Jayakody Arachchige Don Edward Timothy Jayakody (එඩ්වඩ් ජයකොඩි; born 6 April 1952), popularly known as Edward Jayakody, is a Sri Lankan musician, singer, composer, and occasional actor. He has directed the music for hundreds of Sinhala films and television serials and has also composed many songs for children's programming ("Koppara Koppara").

Jayakody won the Swarna Sanka Award in 1987 for Best Male Singer for the film Gedara Budun Amma. He won the award for Best Music Director in 1979 and 1980 for the plays Nidane and Aparadaya Saha Danduwama.

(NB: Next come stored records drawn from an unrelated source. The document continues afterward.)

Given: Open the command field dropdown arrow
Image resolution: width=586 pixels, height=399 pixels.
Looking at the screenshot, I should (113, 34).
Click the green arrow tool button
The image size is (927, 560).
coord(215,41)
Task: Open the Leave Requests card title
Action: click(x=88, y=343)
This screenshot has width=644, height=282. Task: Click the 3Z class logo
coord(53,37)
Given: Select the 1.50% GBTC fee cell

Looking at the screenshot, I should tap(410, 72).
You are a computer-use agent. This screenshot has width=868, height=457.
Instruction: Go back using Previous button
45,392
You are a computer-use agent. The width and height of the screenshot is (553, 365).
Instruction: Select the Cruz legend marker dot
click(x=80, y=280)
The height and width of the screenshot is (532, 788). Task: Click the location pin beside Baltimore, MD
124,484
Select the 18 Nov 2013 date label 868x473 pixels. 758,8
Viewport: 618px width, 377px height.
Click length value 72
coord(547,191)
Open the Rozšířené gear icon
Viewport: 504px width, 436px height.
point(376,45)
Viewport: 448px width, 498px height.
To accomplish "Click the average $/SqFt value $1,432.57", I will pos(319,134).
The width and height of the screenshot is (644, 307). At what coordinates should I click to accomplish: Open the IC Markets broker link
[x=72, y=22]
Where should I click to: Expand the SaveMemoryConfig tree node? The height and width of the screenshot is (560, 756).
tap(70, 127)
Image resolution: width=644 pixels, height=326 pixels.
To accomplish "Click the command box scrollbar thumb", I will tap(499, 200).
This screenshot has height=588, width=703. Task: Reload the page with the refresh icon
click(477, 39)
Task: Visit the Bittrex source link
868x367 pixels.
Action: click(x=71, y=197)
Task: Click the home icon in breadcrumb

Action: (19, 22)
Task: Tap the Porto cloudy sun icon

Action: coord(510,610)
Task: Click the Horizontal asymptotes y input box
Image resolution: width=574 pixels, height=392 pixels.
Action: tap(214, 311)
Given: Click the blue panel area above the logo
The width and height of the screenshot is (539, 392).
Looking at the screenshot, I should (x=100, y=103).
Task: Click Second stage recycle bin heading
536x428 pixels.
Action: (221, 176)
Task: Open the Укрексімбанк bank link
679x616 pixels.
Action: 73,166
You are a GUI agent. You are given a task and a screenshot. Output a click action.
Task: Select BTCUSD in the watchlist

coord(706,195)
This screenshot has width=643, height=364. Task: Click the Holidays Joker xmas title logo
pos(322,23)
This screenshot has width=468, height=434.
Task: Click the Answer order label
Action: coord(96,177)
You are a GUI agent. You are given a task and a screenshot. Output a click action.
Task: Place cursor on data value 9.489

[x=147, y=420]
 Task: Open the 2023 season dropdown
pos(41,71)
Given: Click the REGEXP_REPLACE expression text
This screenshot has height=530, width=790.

==Early life and education==
Jayakody was born on 6 April 1952 in Hettimulla, Kegalle, Sri Lanka, the youngest of six children of Don Raphial Jayakody and Victoria Jayakody (d. 2017). While receiving his early education at Bandaranaike Junior School, he joined the church choir. He received his secondary education at St. Mary's College in Kegalle and learned music under teacher H. Samarapala.

==Music career==
During the period from 1968 to 1976, Jayakody participated in the "Maliban Guwan Thotilla" and many amateur music programs. He entered the Government College of Music in 1976 (presently the Faculty of Aesthetic Education of Kelaniya University) and during that time took part in music programs conducted by popular musicians. In 1976, he sang on the popular radio program "Pibidena Gayaka Parapura" on the radio, and he won second place in the grand finale of the program. He entered singing with the song Karadiya Gambare for a 1977 radio musical program. Its lyrics are by Premakumara Jayawardena and the music was composed by Rohana Weerasinghe.

During the 1980s, he released two cassettes and a CD, Seethala Pinimatha, Kerakena Rode and Samanalaya Mala Ha Lamaya. He also holds a government position as Educational Assistant Music Director. Jayakody made several children's songs such as Kopara Kopara, Katu Akule, Rajjuruwo Udai, Sulangak Vee and Chakgudu Gudu. At the same time, he was appointed as the Music Teacher at Nalanda College, where he worked for a while and then transferred to Gurukula College, Kelaniya. In 1986, Jayakody was promoted to Staff Education Officer in the Music Division and attached to the Ministry of Education. Around the same time, he unveiled his second album Kerakena Rode. He received his Master's degree in 1992 from the Bhatkhande Music Institute Deemed University, Lucknow.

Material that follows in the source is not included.